▸ TRY IT: Starting with the line that contains "Given: Open the maps tab" and ending with the last line of the entries, repeat exactly those lines and nothing else, pictures excluded.

▸ GIVEN INFORMATION:
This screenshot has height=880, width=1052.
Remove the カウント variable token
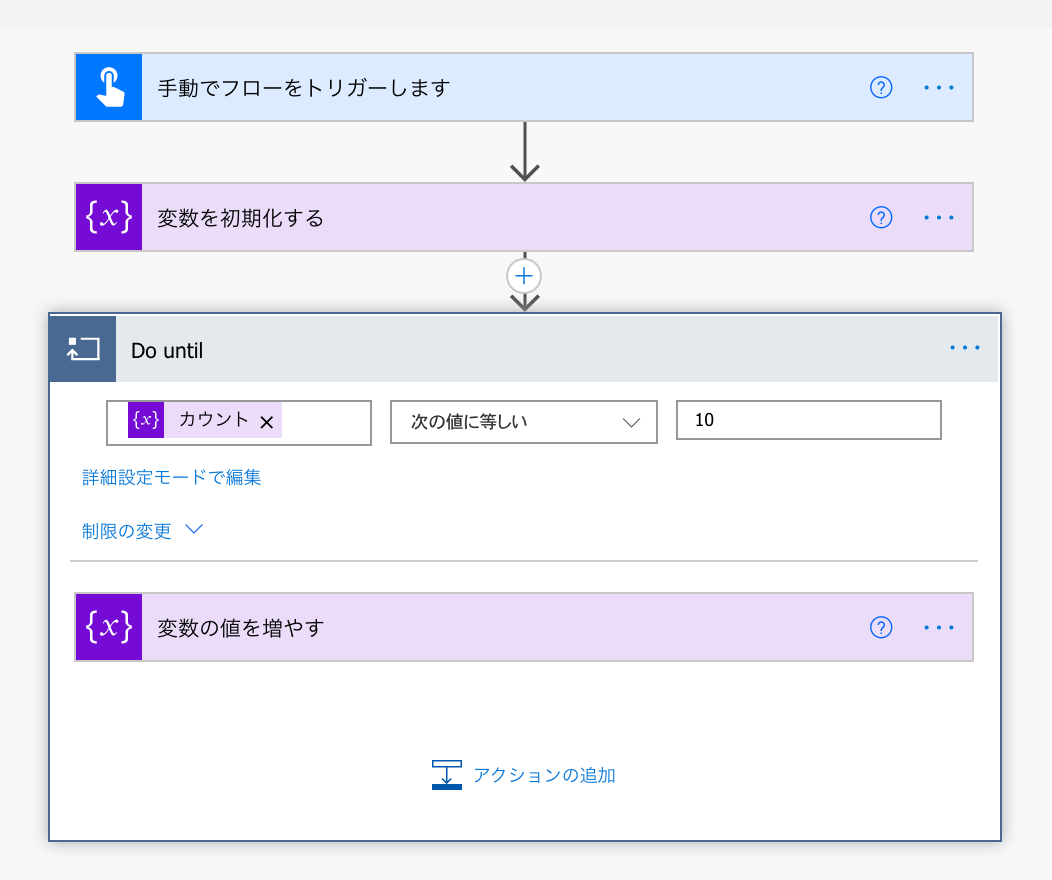pos(267,423)
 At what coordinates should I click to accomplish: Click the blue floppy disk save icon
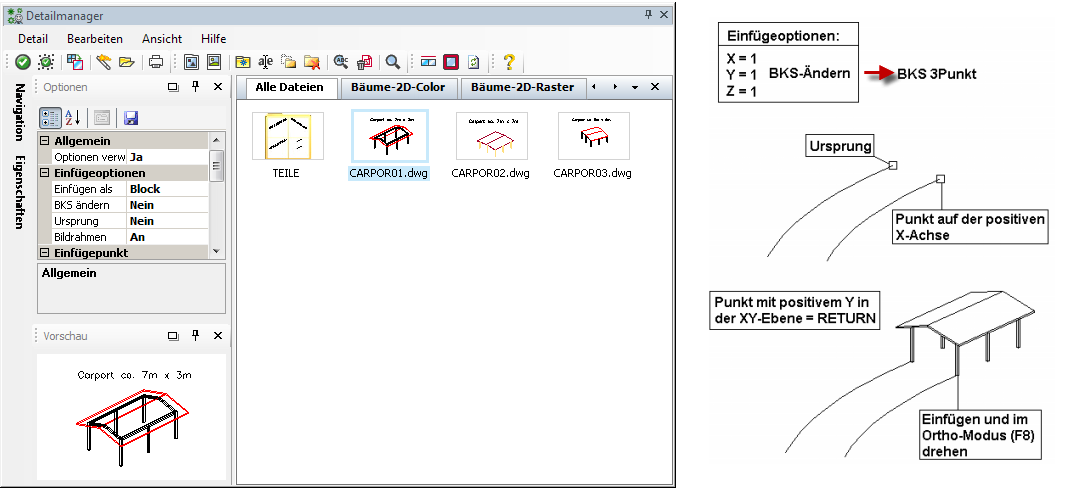pos(130,118)
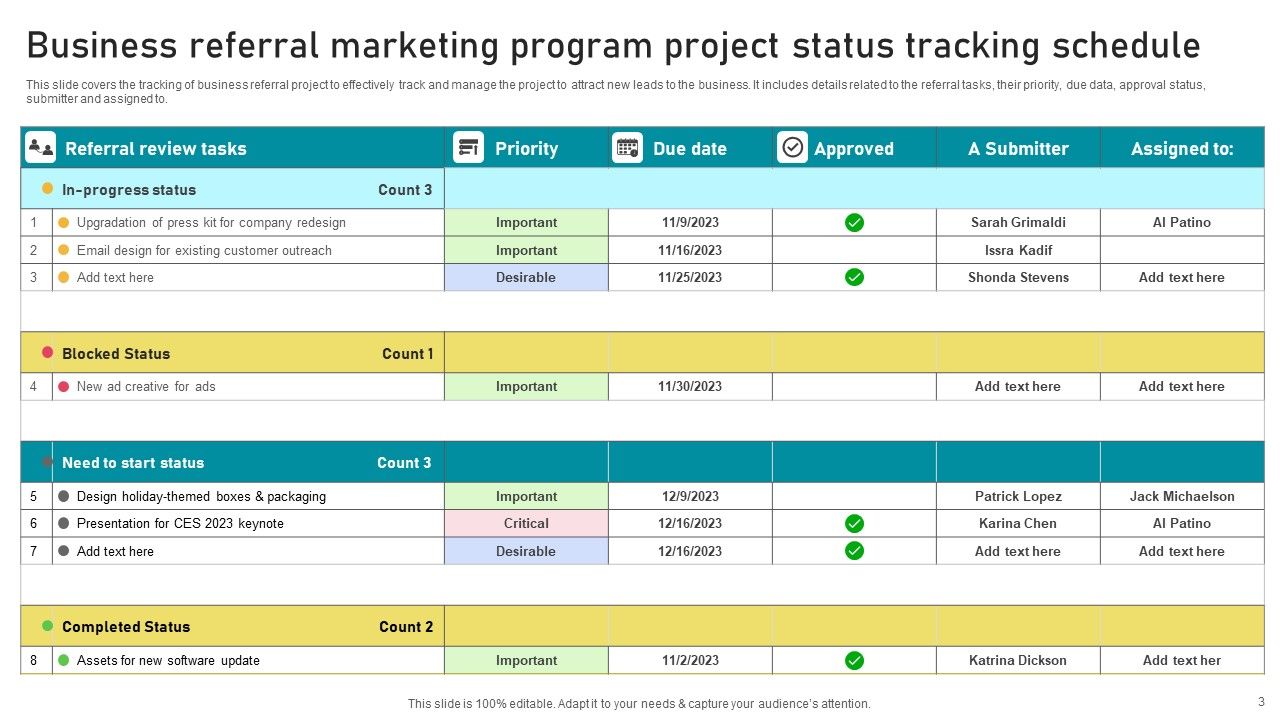1280x720 pixels.
Task: Click the page number 3 at bottom right
Action: coord(1259,703)

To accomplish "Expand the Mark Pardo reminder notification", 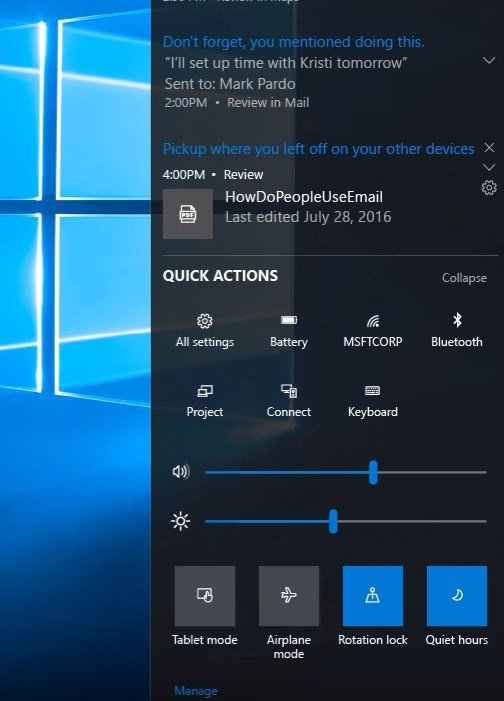I will click(x=489, y=60).
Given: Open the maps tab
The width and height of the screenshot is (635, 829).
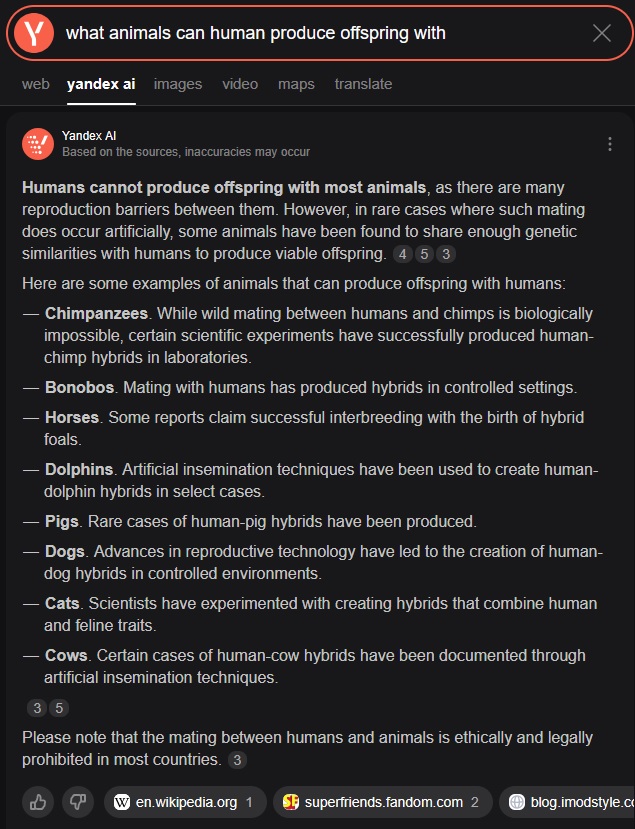Looking at the screenshot, I should click(296, 84).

▸ ANSWER BOX:
Given: Open the maps tab
The width and height of the screenshot is (635, 829).
Looking at the screenshot, I should click(296, 84).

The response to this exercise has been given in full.